Richards: Causal biology can change the direction of a program very substantially. It can show that a target should not be advanced, even when the surrounding biology looks plausible. It can identify programs that have a very high probability of getting to market.It can identify biomarkers that are more likely to reflect target engagement or disease modification. It can also point to the patient populations where the mechanism is most likely to matter.
One area I think is especially important is the difference between disease risk and disease progression. A target may influence whether someone develops a disease, but that does not necessarily mean it will change outcomes in patients who already have the disease. That distinction is highly relevant to clinical development, but it is still underappreciated.
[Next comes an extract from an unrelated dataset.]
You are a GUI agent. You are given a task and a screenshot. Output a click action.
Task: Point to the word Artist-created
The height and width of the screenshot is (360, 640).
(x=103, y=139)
This is why we have built tools like Trajecta, PRIMEx, and PRIMESuspect within Centromere. These AI-backed algorithms are designed to ask more development-relevant questions of human biology, not simply to produce more data and associations. We have seen how their output can influence whether a program advances at Board of Director level decision-making at large pharma, whether a program is selected to go to clinic, which patients are selected for proof of concept trials, and whether the evidence supports the next investment.
PE: How is the standard of evidence for target selection and early clinical strategy changing?
Richards: The standard is becoming higher and more integrated. It is no longer enough to say that a target is interesting, druggable, or associated with disease. Increasingly, teams need to know whether the target is causal in humans, how it should be modulated, whether it affects disease progression, what biomarkers should be used, what safety risks should be anticipated, and which patients should be included in early trials.
That is a very different standard from traditional target selection. It connects discovery, translation, early clinical strategy, and portfolio decision-making. It also means that human genetics and multi-omics should not be treated as separate evidence packages. They should be part of a decision framework, which is triangulated to make the best decisions.
That is where I think the field is moving. The opportunity is to use human causal biology earlier and more systematically, so that companies and their investors can increase the probability of success and avoid advancing programs where the biology does not support the investment. That is the purpose behind the platform we have built at 5Prime: to make that standard of evidence practical, repeatable, and usable for decision-making across the pipeline.